А Зейн сам по себе был партия. Большую часть своего времени проводил он с компанией Махджуба, а на самом-то деле являлся одной из тяжелейших ее обязанностей. Они старались уберечь его от всех проблем и, если он попадал в беду, выручали все вместе. Знали они о нем больше, чем мать родная, окружали постоянной заботой, не спускали с него глаз. Они его любили, и он их любил. Но в отношении имама Зейн представлял обособленный лагерь, вел себя с ним грубо, а завидев его издалека на дороге, сворачивал в сторону. Наверное, имам был единственным человеком, кого Зейн ненавидел: одного его присутствия в какой-нибудь компании было достаточно, чтобы раздразнить Зейна, настроение у него сразу портилось, он начинал кричать и в лицо поносить имама. С величавым терпением сносил имам Зенову ярость, говорил иногда только, что это люди его испортили своим обращением с ним как с человеком необыкновенным. Что с того, что близок, мол, Зейн к праведному да благому? Предрассудки одни. Получил бы в детстве хорошее воспитание, вырос бы нормальным, как все люди. Кто его знает, конечно?..
Только небось и имама пробрал холодок в груди, когда посмотрел на него однажды Зейн в упор своим пристальным взглядом.
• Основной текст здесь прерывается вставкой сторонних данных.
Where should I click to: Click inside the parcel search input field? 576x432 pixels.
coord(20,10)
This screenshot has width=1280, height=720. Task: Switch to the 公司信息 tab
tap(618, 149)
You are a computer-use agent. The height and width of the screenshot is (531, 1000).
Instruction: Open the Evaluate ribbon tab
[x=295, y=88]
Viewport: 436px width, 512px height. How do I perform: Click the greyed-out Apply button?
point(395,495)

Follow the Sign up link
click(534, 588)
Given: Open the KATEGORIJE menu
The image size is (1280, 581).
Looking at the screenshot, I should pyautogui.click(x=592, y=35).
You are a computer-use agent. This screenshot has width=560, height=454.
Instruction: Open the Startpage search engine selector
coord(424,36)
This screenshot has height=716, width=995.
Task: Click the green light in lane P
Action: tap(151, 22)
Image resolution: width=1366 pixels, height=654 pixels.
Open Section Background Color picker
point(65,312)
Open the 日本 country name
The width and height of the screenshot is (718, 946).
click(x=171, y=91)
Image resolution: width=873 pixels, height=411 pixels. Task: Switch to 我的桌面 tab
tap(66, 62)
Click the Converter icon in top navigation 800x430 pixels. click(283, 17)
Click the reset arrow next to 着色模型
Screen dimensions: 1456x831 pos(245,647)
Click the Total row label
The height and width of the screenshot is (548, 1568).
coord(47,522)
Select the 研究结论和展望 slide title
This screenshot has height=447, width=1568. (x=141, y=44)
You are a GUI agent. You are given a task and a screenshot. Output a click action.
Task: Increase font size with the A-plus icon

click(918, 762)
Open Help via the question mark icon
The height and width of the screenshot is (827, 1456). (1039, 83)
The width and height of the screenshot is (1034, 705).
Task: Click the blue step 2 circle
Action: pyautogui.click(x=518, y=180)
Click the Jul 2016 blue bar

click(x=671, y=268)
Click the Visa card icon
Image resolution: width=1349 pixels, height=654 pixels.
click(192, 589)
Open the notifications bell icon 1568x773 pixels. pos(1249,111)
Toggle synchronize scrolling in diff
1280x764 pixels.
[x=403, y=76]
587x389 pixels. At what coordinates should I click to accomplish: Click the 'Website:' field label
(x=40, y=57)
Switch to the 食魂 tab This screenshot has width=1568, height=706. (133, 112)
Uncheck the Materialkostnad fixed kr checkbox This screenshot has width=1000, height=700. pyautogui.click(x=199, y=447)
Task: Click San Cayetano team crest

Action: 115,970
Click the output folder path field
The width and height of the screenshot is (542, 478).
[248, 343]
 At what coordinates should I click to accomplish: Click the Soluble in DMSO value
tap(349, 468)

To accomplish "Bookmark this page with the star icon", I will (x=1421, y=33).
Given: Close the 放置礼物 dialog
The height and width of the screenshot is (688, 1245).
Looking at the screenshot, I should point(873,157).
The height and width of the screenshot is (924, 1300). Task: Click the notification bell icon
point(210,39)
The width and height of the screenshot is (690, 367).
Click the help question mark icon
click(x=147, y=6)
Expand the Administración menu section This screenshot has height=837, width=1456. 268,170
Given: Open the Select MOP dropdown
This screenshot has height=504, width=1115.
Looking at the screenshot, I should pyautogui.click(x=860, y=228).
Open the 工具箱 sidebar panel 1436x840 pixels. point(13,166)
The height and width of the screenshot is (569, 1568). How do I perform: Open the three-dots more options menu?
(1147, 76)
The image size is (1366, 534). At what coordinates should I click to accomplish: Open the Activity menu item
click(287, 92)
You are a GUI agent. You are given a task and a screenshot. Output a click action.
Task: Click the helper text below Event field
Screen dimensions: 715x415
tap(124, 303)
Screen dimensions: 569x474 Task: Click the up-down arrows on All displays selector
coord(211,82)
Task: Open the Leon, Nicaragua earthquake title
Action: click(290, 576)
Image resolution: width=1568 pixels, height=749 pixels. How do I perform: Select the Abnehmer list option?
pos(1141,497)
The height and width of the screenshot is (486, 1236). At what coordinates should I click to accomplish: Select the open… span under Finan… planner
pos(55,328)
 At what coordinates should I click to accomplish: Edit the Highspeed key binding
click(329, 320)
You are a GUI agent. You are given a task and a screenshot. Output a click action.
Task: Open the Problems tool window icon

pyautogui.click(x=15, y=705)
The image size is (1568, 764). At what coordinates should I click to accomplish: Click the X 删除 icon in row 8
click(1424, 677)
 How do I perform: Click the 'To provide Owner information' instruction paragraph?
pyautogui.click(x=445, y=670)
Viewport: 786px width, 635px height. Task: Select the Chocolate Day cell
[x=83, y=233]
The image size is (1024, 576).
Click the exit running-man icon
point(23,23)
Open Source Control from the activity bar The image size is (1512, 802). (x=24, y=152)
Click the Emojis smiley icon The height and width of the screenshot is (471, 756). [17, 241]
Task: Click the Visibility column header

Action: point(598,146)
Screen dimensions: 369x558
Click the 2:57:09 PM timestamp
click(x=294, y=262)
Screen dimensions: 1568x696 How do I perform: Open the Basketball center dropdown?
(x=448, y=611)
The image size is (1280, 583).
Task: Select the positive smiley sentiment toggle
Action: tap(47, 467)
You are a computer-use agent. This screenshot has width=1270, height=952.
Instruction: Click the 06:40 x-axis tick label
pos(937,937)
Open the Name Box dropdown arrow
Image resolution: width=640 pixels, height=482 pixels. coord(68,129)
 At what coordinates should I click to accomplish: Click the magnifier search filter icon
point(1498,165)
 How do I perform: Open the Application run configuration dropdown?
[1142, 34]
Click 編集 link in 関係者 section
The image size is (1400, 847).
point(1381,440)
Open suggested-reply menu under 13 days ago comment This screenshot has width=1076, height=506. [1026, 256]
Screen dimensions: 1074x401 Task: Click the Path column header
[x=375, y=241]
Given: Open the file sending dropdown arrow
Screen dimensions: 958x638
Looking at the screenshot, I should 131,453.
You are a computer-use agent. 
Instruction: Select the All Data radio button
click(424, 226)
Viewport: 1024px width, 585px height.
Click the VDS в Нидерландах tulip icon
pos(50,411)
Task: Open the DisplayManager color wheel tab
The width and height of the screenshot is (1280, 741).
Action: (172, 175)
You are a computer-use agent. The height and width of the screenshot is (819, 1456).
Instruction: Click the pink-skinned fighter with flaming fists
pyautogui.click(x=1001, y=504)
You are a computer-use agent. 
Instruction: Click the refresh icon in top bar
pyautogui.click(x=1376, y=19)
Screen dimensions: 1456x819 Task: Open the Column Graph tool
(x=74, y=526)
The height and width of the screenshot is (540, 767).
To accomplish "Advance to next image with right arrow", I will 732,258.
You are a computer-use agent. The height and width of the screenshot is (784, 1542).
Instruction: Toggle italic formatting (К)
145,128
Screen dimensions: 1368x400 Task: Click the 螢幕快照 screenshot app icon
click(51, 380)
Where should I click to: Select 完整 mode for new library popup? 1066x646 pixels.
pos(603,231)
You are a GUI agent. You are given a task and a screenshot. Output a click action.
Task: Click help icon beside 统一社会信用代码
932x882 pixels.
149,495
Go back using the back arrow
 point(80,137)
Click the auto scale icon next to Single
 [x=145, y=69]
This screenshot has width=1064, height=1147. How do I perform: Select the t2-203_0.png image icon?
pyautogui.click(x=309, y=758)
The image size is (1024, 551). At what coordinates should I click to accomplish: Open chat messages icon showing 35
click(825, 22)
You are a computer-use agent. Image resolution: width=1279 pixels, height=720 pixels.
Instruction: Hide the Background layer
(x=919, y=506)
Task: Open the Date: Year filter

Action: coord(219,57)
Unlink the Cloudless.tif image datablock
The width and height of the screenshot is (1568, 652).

Все знают, что Зейн избранник аль-Хунейна, а тот ведь — угодник праведный, никому просто так не доверится, только если огонек духовный в нем ощутим.
Очень многое, во всяком случае, со своих мест сместилось в «году аль-Хунейна» — так, что дальше некуда. «Предательство» Сейф ад-Дина или его «раскаяние» — это ты в каком лагере находишься, так и называй, — ослабило одних, укрепило других. Сейф ад-Дин ведь героем оазиса был, рыцарем его верным и вождем. И когда он перешел в лагерь степенных да богобоязненных, страх пробрался в сердца его бывших друзей. Он, признаться, наследником был богатым и в большинстве случаев за выпивку платил. Он же и ширмой был весьма полезной, бесстыдство их прикрывал — вся деревня о нем пеклась, а их не замечала. А кроме того, кое-кто в нем видел подлинный символ непокорства да своеволия. И вдруг под ногами у всех земля затряслась. К тому же Сейф ад-Дин знание всех их секретов использовал и стал для них самым опасным противником. Окрепла рука имама при Сейф ад-Дине. Оазис был его неустанной заботой, символом зла и разложения в его глазах. Очень редко обходил он его в своей проповеди. А теперь, когда вернулся Сейф ад-Дин на путь истины, ужесточились имамовы проповеди, во всю его деятельность влились новые силы. Сейф ад-Дин в его устах стал наглядным примером конечного торжества добра над злом. Нет, имам не допускал, что какой-то там аль-Хунейн — представитель тайного крыла в мире духовном, которого не признавал имам, — послужил первопричиной раскаяния Сейф ад-Дина.
Представители центристского лагеря — Махджубова компания — по этому поводу особенно не волновались. На оазис и, кстати сказать, на имама они смотрели как на неизбежное зло и особого значения такому случаю, если несколько деревенских парней перепьют, не придавали — лишь бы это не влияло на естественное течение жизни. Вмешивались они только тогда, когда слышали, что какой-нибудь пьяный молодец на деревне к женщине пристал или на мужчину напал. Тогда уж они прибегали к своим особым методам, сильно отличавшимся от методов имама. А если и поддерживали остальных жителей в их попытках разгромить оазис, то не усматривали в этих действиях, как имам, свидетельства извечной борьбы добра со злом. Просто разгон этого гнезда избавил бы их от ненужных хлопот, и только.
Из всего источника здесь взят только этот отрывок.